I suggest you need to do

=IF(B7=B$2,Roundup((I7-H7)*(B$3),0),IF(B7=D$2,Roundup((I7-H7)*(D$3),0),roundup((I7-H7)*(C$3),0)))

The roundup goes inside the If statement. If there are 3 results possible, then 2 require an IF() and within that ROUNDUP(). The last result does not need an IF statement as once you have sorted the first 2 results out, everything else has to be the 3rd result which still needs a ROUNDUP().

Hope that makes sense.

I haven't tested it, just typed it from the head as such, but the syntax is basically correct.


----------



## The Villan (Feb 20, 2006)

So the syntax is

=if(Test what you are looking for and if that is true then,Roundup(formula,decimal places),if(Test what you are looking for and if that is true then,Roundup(formula,decimal places),Roundup(formula,decimal places)))


----------



## cwwozniak (Nov 29, 2005)

The Villan said:


> The last result does not need an IF statement as once you have sorted the first 2 results out, everything else has to be the 3rd result




That may not be the desired result though. Dawn's original formula would return a value of zero if none of the three test conditions were true.


----------



## The Villan (Feb 20, 2006)

She would need 4 conditions in that case. the first 3 would need if(roundup() and the fourth wouldn't need an IF statement.

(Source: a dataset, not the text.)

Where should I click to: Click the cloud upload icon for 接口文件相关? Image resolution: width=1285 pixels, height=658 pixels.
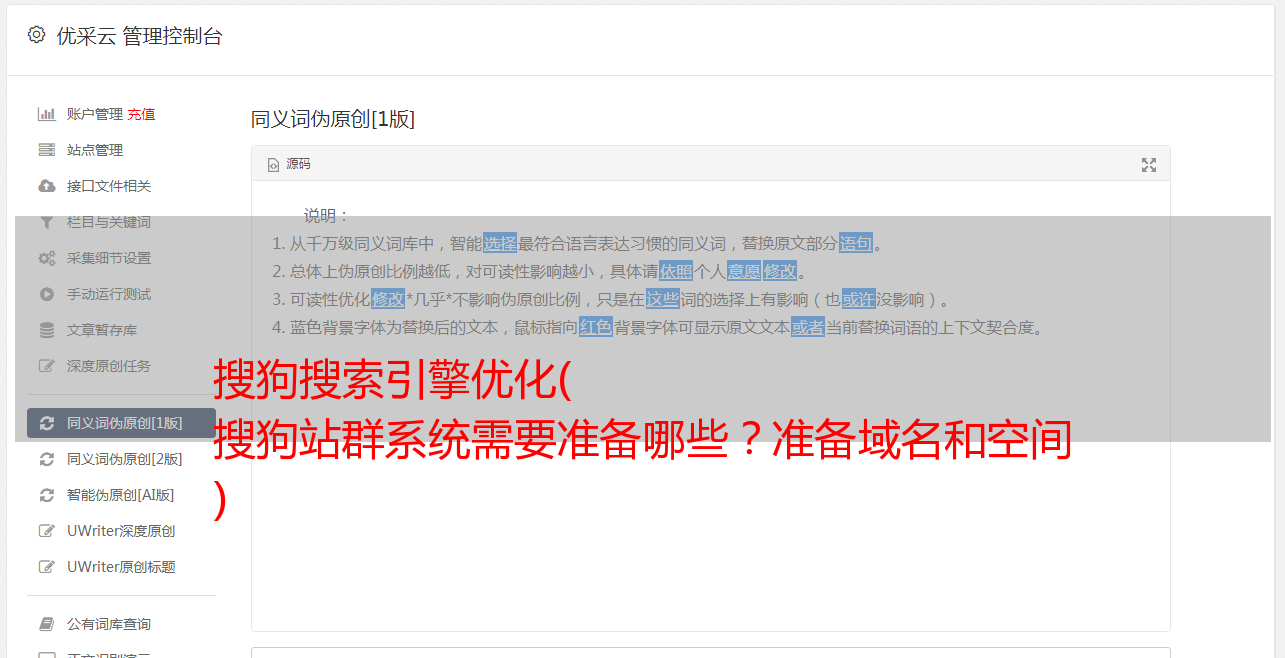pyautogui.click(x=46, y=186)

Basically that would be test the first 3 condirions and if they are true then carry out the calculation and the fourth has to be - anything else which doesn't need an if.

Syntax

IF(logical_test,value_if_true,value_if_false)

Logical_test is any value or expression that can be evaluated to TRUE or FALSE. For example, A10=100 is a logical expression; if the value in cell A10 is equal to 100, the expression evaluates to TRUE. Otherwise, the expression evaluates to FALSE. This argument can use any comparison calculation operator.

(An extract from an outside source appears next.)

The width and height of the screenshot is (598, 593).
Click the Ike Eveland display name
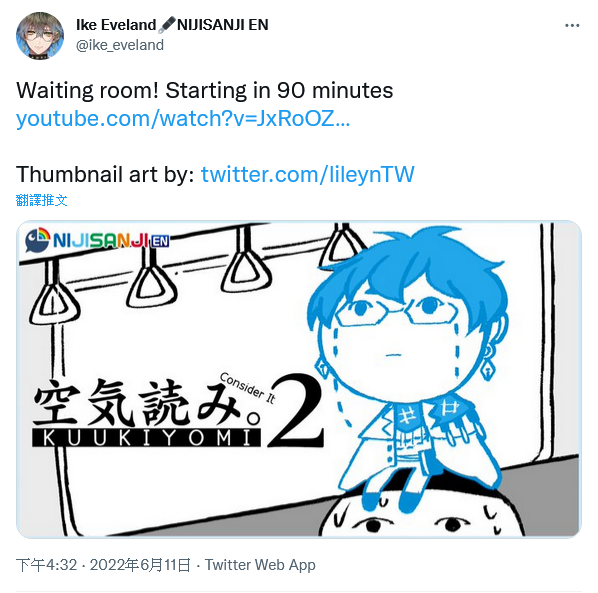click(x=116, y=25)
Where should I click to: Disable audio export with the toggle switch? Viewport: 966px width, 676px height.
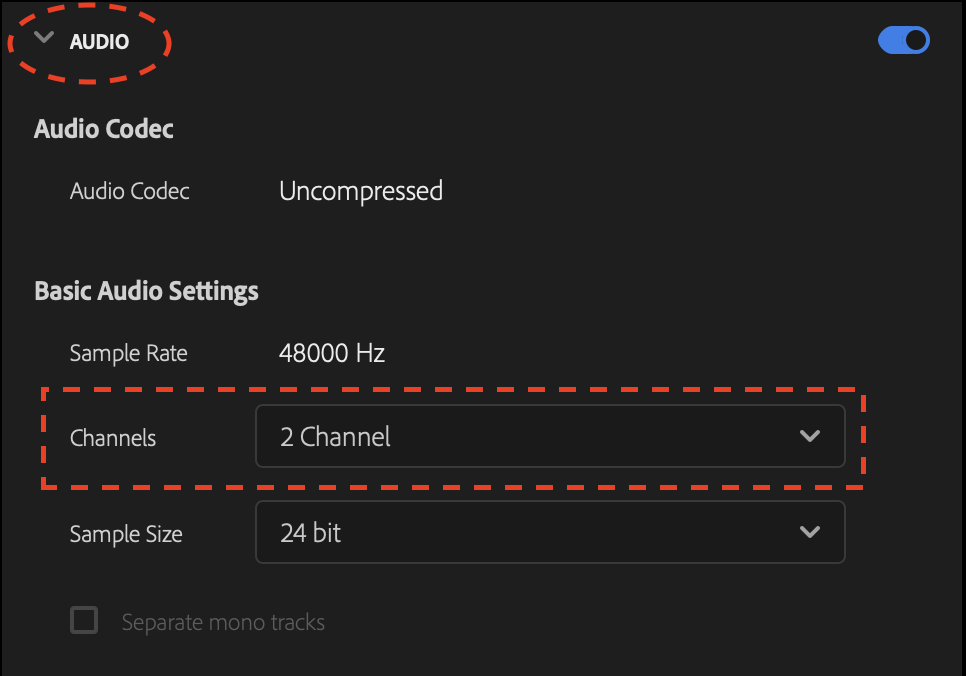[903, 40]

Value_if_true is the value that is returned if logical_test is TRUE. For example, if this argument is the text string "Within budget" and the logical_test argument evaluates to TRUE, then the IF function displays the text "Within budget". If logical_test is TRUE and value_if_true is blank, this argument returns 0 (zero). To display the word TRUE, use the logical value TRUE for this argument. Value_if_true can be another formula.

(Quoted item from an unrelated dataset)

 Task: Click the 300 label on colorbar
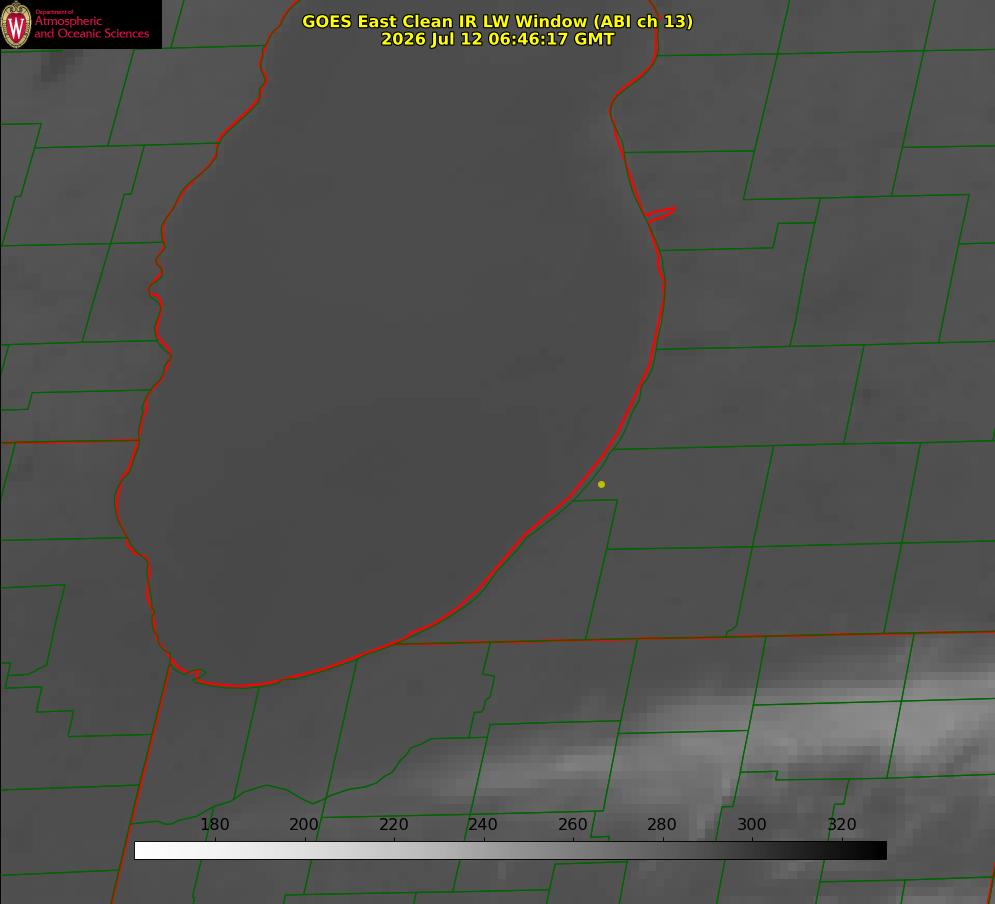pyautogui.click(x=752, y=824)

Value_if_false is the value that is returned if logical_test is FALSE. For example, if this argument is the text string "Over budget" and the logical_test argument evaluates to FALSE, then the IF function displays the text "Over budget". If logical_test is FALSE and value_if_false is omitted, (that is, after value_if_true, there is no comma), then the logical value FALSE is returned. If logical_test is FALSE and value_if_false is blank (that is, after value_if_true, there is a comma followed by the closing parenthesis), then the value 0 (zero) is returned. Value_if_false can be another formula.


----------



## The Villan (Feb 20, 2006)

>>=IF(B7=B$2,(I7-H7)*(B$3),IF(B7=D$2,(I7-H7)*(D$3),IF(B7=C$2,(I7-H7)*(C$3))))
<<

which should have the following formula
=IF(B7=B$2,Roundup((I7-H7)*(B$3),0),IF(B7=D$2,Roundup((I7-H7)*(D$3),0),roundup((I7-H7)*(C$3),0)))

Broken down


=IF(B7=B$2,Roundup((I7-H7)*(B$3),0), <- the 0 is the number of decimal places to round to

IF(B7=D$2,Roundup((I7-H7)*(D$3),0), <- the 0 is the number of decimal places to round to

roundup((I7-H7)*(C$3),0) <- the 0 is the number of decimal places to round to

)) <- close off the 2 IF statements



The way I see it, she has 3 results in her formula, therefore the first 2 need to be tested and require an IF statement, the remaing calculation should occur, if the other 2 are FALSE and does not need an IF statement.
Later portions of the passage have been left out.